Occorre passare da una concezione gerarchica, distante, declamatoria e paternalistica che può portare ad un esercizio sostanzialmente improduttivo e talora dannoso del potere, sia esso giudiziario o medico, ad una visione del potere molto più orizzontale che attiva relazioni più paritarie e mobilita le risorse delle persone e della comunità per costruire nuove relazioni e nuovi scenari di senso per soggetti non più chiusi/bloccati nei loro ruoli e nelle loro trasgressioni ma capaci di comunicazione, a volte singolari o conflittuali, ma potenzialmente creative di nuovi valori e di capitale sociali. Questo si può ottenere con il dialogo, l’ascolto e la concertazione.
All’interno della REMS, significa rendere la persona co-responsabile della libertà (e della sua limitazione), della sicurezza, della qualità della vita quotidiana. Significa anche essere sempre e fin da subito parte della comunità sociale, quella che sta attorno alla REMS ma soprattutto quella di riferimento naturale della persona. Comunità che magari sono ferite, risentite, espulsive, vissuti intensi che vanno conosciuti e affrontati anche per evitare che diventino fantasmi sempre più potenti e inquietanti. Se si vuole preservare la comunità e lavorare per la sua sicurezza occorre sapere che la limitazione della libertà di movimento prima o poi cessa e quindi la costruzione della sicurezza e della qualità della convivenza familiare e sociale implica non solo un lavoro con la persona ma anche con la famiglia, le persone significative del contesto di vita.
In questo senso la misura di sicurezza (o giudiziaria) può divenire misura di comunità e attivare quelle modalità di negoziazione, mediazione fino, per quanto possibile, a possibili percorsi di giustizia ripartiva.
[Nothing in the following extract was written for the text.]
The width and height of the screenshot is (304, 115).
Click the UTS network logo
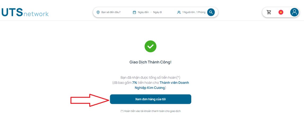[x=25, y=13]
Una via che appare assai interessante per persone che sono affette da disturbi mentali e che sono state prosciolte in quanto non imputabili. E tuttavia proprio in queste persone la questione del vissuto del reato, nel suo articolarsi con la psicopatologia ma anche con l’umana comprensione delle esperienze e delle relazioni ha una particolare importanza. Trascurare questo aspetto mettendolo tra parentesi per concentrarsi “solo” su patologie e comportamenti potrebbe essere un limite. Ecco perché accanto agli strumenti classici della psichiatria di comunità, la questione dell’approccio al vissuto del reato, fa sì che si stia sviluppando un modello d’intervento nuovo e assai interessante che attraverso narrazioni e ascolto, dià voce al dolore inesprimibile e il silenzio diventi comunicazione e intesa di corpi e sguardi.
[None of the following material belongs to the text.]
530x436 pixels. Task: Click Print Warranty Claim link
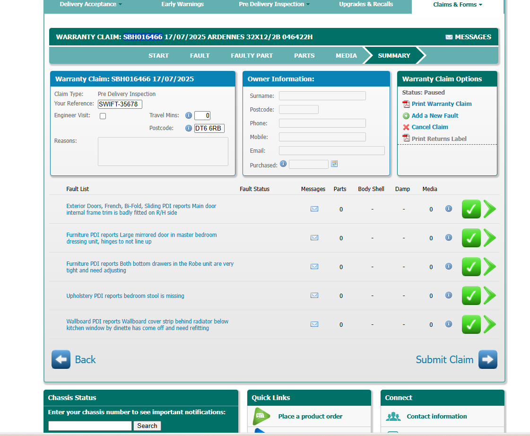[x=441, y=104]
Quindi non si tratta di giustapporre alla meglio interventi giudiziari e psichiatrici attuati “sulla” persona ma di mettere al centro la persona, i suoi vissuti, i suoi punti di vista e con una chiave di lettura psichiatrica analizzare tutti gli aspetti biologici, psicologici e sociali, co-costruire “con” la persona programmi di cura in una prospettiva comunitaria e orientati alla recovery e alla libertà, sostenuti da misure giudiziarie concertate, appropriate e sintoniche e affiancate da un lavoro di ascolto, mediazione ed elaborazione del vissuto del reato, delle sue conseguenze, in un’ottica ripartiva.
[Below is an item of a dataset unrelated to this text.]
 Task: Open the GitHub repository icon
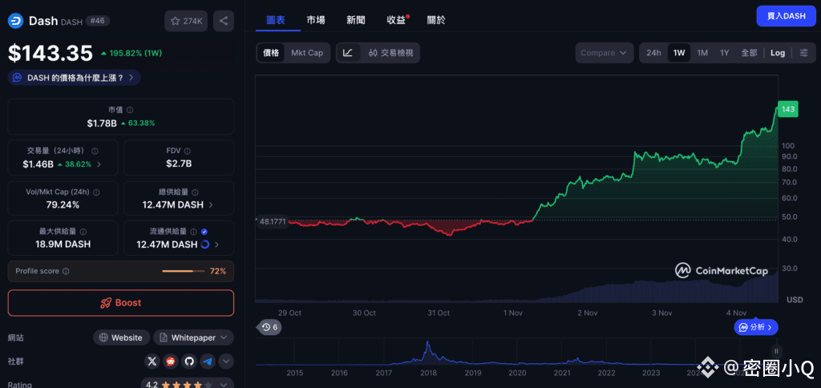[x=189, y=362]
Questa è una possibile teoria e pratica di lavoro di un grande gruppo interistituzionale con al centro la persona considerata come risorsa e sempre in relazione con l’altro e la comunità.
Un’innovazione di approccio che supera nelle pratiche segreganti dell’OPG, rilegge e reinterpreta i mandati a partire dalla persona, da ciò che è umanamente concreto, dalla presenza intrigante dell’altro. Un incontro che richiede le sensibilità di una psichiatria dolce e umile, di una giustizia “mite”, di un diritto saggio ed essenziale, minimo che si confronta, accogliente, con lo sguardo dell’altro, le violazioni, la perdita di senso e identità, la sofferenza, il male radicale, profondo e la morte.
Sarebbe questo il passaggio più significativo di tutte le trasformazioni che sono avvenute.